Tuesday, June 7, 2011

Home Safe - Elizabeth Berg

Summary:  In this stunning novel, beloved bestselling author Elizabeth Berg weaves a beautifully written and richly resonant story of a mother and daughter in emotional transit.  Helen Ames -- recently widowed, coping with grief, unable to do the work that has always sustained her -- is beginning to depend too much on her twenty-seven-year-old daughter, Tessa, meddling in her life and offering unsolicited advice.  Then Helen is shocked to discover that her mild-mannered and seemingly loyal husband was apparently  leading a double life.  When a phone call from a stranger sets Helen on a surprising path of discovery, both mother and daughter reassess what they thought they knew about each other, themselves, and what really makes a home and a family.  (Summary from book - Image scanned)

My Review:  Fear not!  Regardless of what you might infer from the above (aptly written) summary, this is not another book about a woman  who finds out her recently deceased husband was cheating on her.  Thank heavens!  That particular story, like vampire novels, is exceedingly overdone. 

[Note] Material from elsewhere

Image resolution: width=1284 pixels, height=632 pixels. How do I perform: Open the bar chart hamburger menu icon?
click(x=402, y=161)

Elizabeth Berg is one of my favorite authors. Long before I began this blog, I had read (and loved) several of her novels, including The Year of Pleasures, Never Change, Ordinary Lives, The Pull of the Moon, and Open House. Her books are an exploration of emotion – of life, love, and loss as seen through the eyes of a variety of women. They move slowly and sometimes make me cry, but they feel so real that I can’t stop reading. Normally, I avoid sad books because I over identify with the characters (translation: they make me depressed), but Elizabeth Berg always manages to write heartache and loss in a way that feels uplifting, genuine, and cathartic.

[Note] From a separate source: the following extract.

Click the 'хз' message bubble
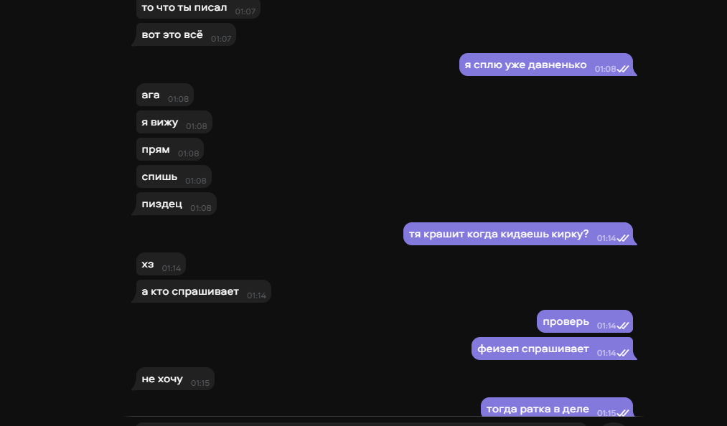The height and width of the screenshot is (426, 727). pos(161,264)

Home Safe is a brilliantly rendered, tender, and insightful story about love, grief, regret, and the sometimes tenuous bond between mothers and daughters.  Helen’s heartache at the loss of her husband was painful to read, but I loved being able to watch her work through it. Helen’s transparent attempts to interfere in her daughter’s life, and Tessa’s subsequent exasperation with her, felt incredibly authentic and thoroughly relatable. When Helen attempts to cure her writer’s block by teaching a writing class to an eccentric group of aspiring authors, I fell even deeper into the story. I loved the additional dimension that these characters brought to the story, and I only wish I could have heard more of “their” writing.

Home Safe had a certain stillness about it and I finished it with a calm and contented sigh. If you’re looking for a fast-paced thriller, look elsewhere, but if you’re looking for a story you can sink into and really experience, then pick up something by Elizabeth Berg.

Click here to visit Elizabeth Berg's website and see a list of her books (I haven't read them all!).

My Rating: 4.25 Stars

For the sensitive reader: A handful of F-words, uttered by one of her more colorful writing students and one mild conversation about sex.

Sum it up: A beautifully emotional story about a woman learning to let go and take control of her own life.